■ STATED PROBLEM: Lay out the records in the part that opens with the line containing "Click 'integrations keep" and closes with the line containing "[x=123, y=369]" as a two-column CSV with the headers instruction and location, one row per record. Put each value in a single quoted field, turn line breaks into spaces, and leave out the pictures.

■ GIVEN ENTRIES:
▼
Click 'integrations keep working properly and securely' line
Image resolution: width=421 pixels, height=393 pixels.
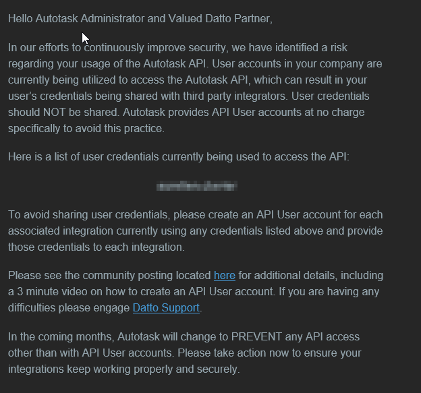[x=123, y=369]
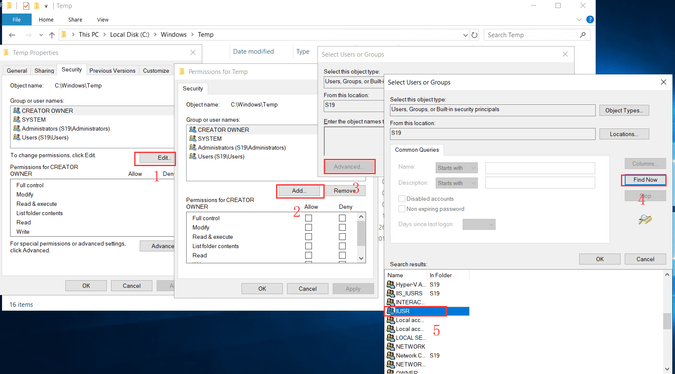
▲
▼
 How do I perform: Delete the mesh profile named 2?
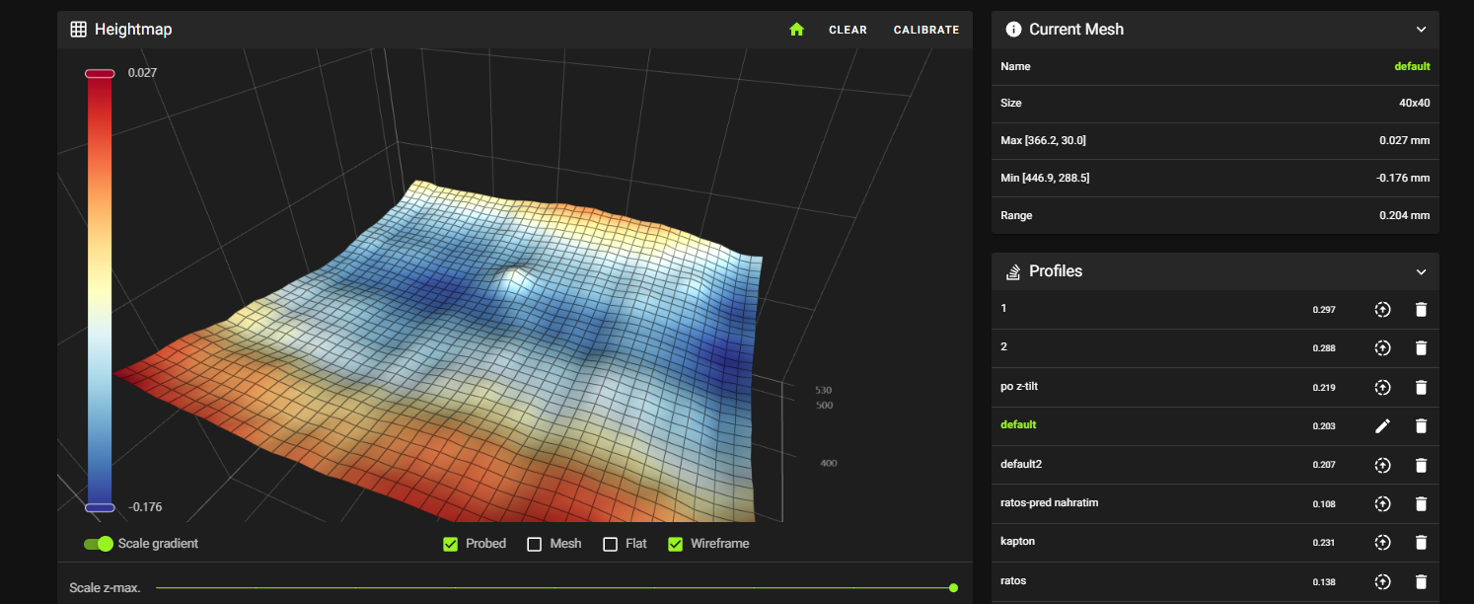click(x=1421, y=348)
▲
■ RESULT FOR THIS EXERCISE:
instruction,location
"Click 'integrations keep working properly and securely' line Image resolution: width=421 pixels, height=393 pixels.","[x=123, y=369]"